Restoring public education post-COVID

This September won’t be the last time districts aren’t sure how to provide instruction. Next January, or March, or even next September could be at least as bad.

Districts prepared mainly for in-person instruction and hybrid scenarios, but in the face of escalating COVID-19 concerns, they were forced to shift to fully remote schooling. They must now implement the scenario for which they are least prepared. States are culpable here. Only 15 states in the country required their districts to prepare for multiple scenarios. District and state leaders shouldn’t let that happen again.

During the pandemic, school districts must deal with uncertainty, not ignore it or take shots in the dark. No one can be sure when or whether we will have an effective vaccine, be able to gain herd immunity, find a cure, or endure a second wave or simultaneous epidemics.

Now and for the foreseeable future, districts can’t be sure who will send their children to school, who will keep them out, and how parent preferences will change if infections spread in schools. The same is true of teachers who consider themselves or their families vulnerable. Districts could also experience big shifts in enrollment as some families move to avoid risky situations and others leave the public education system entirely.

Even in communities where vocal groups demand that schools fully open this fall, other parents worry about their own children’s special vulnerabilities (and whether other parents’ children are fully vaccinated and following safe practices at home).

In these circumstances the only survivable posture for a state or school district is to acknowledge uncertainty. That means preparing for multiple scenarios, not just one. It also means avoiding long-term commitments to contracts, people, and facilities that might be needed now but not later.
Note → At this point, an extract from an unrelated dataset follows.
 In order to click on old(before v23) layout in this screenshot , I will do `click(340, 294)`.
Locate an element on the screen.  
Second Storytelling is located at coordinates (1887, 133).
Districts—as in Miami-Dade County—can be prepared to go all online, or have some students online full-time and others in blended arrangements, or have students in school on a staggered schedule. Other districts in our surveys were prepared to switch smoothly between online and in-person instruction, keeping students on the same learning schedule in either mode. But too many districts bet everything on full in-person instruction.

Districts also must avoid making commitments that will limit their flexibility. Districts shouldn’t enter (or be required by their states to establish) new collective bargaining agreements that prescribe work rules until it is much more clear how teachers will work after the crisis passes. The same should be true of tenuring new teachers, building new facilities, and hiring new staff for central office units not directly involved in instruction.

As they discover needs for new teacher skills, districts should keep themselves free to hire or train for them. Districts need freedom to hire unconventional and temporary teachers to work as tutors. Contracts for transportation and food service will need to be rethought, and charter school renewals should depend on pandemic-era performance. Needed facilities and other resources should be rented whenever possible. New schools—whether chartered or district-run—should be flexible and easily transformed if needs change.

These requirements make big demands on superintendents and school boards, which will have to review real-time evidence on who is getting instruction and who is being left out, and support quick changes when necessary.

At some point, the post-pandemic character of local education systems will become clear. Then, there will be pressures from employee and administrator groups to put the old system back in place. But the old system would force abandonment of lessons learned and new learning options developed during the pandemic. Districts must assure parents and taxpayers that they are able to do what’s necessary—not just what pre-pandemic habits and rules allow.